[26th and 27 March 1946]
Women from Britain
Mr. Editor, – May I say that I think the formation of a club for Englishwomen is an excellent idea – and I am a New Zealander.
I wish this club every success, and I hope it brings pleasure to many women who are far from their homeland. Everyone who lives in New Zealand and earns a living here is a citizen of this country and owes it, in return, loyalty and affection. But however fond one grows of one’s adopted country, it is not the land of one’s birth.

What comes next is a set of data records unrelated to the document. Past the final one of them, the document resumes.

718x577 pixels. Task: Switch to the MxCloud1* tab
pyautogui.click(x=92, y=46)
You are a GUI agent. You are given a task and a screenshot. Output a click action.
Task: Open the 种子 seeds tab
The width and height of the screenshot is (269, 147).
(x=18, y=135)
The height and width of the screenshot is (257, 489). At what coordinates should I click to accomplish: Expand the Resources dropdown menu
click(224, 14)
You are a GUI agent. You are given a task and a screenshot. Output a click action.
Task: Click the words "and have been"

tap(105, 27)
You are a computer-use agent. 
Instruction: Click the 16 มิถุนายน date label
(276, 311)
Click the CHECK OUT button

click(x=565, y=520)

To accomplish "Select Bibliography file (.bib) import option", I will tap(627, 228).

I hope this club will help many a newcomer to New Zealand over her homesickness and help her to settle down happily. Good luck to your club, “Englishwoman”. NEW ZEALANDER
Hastings, March 26, 1946.
Mr. Editor, – I would like to thank “Tui” for her courage. I heartedly endorse her remarks, as expressed in her letter of March 21. I am also proud to be a New Zealand-born woman. – “KIWI”.
Hastings, March 27, 1946.
Mr. Editor, – Might I ask some of the British women who seem to be so eager for a British Women’s club what class of women will be welcome? Is it to be for all classes, where Mrs O’Grady and the Colonel’s Lady will meet as equals? Or will it degenerate, as most of these women’s organisations do, into a class affair? Will the members who belong to the professional and wealthy farmers’ class really mix with allcomers, even if they should be charwomen? Or will they sit in a seat by themselves and smile with a sweet patronage at the common herd?

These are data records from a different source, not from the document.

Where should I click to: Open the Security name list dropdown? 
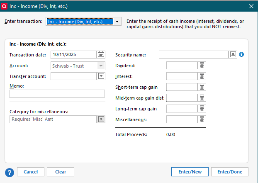pyautogui.click(x=233, y=54)
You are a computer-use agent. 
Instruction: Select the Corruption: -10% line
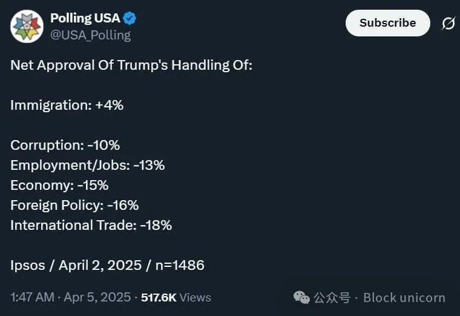65,145
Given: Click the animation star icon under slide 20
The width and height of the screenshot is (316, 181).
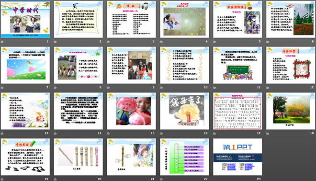Looking at the screenshot, I should (x=55, y=179).
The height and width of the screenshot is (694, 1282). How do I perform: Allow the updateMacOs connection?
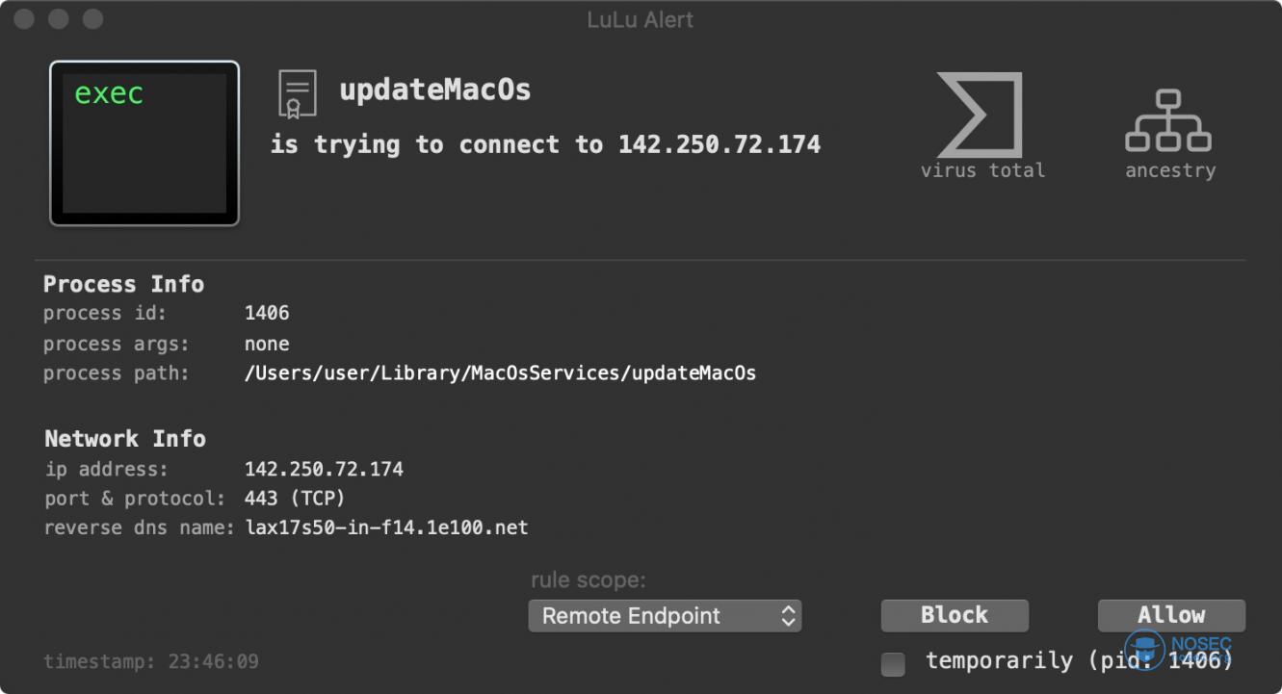pyautogui.click(x=1171, y=615)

For myself, I think there is no need for such a club. There are plenty of guilds and clubs, both secular and religious, to meet every woman’s needs. If only the members would once and for all be really sociable and forget class distinctions.
I have lived 33 years in New Zealand and 33 in England. Since I have been here, I have made quite a number of friends, mostly New Zealand-born women. The young women who come here as Servicemen’s wives must be prepared to say with Ruth: “Thy people shall be my people.” They would soon find plenty of friends without the aid of a British women’s club.
I would, however, like to ask “Tui” if she would like to be a member of an international club. If so she is the first New Zealand woman I have met who wanted to be on terms of equality with Chinese or Maoris as well as Europeans. An international club would be composed of all races and no colour bar. – “SATISFIED COCKNEY.’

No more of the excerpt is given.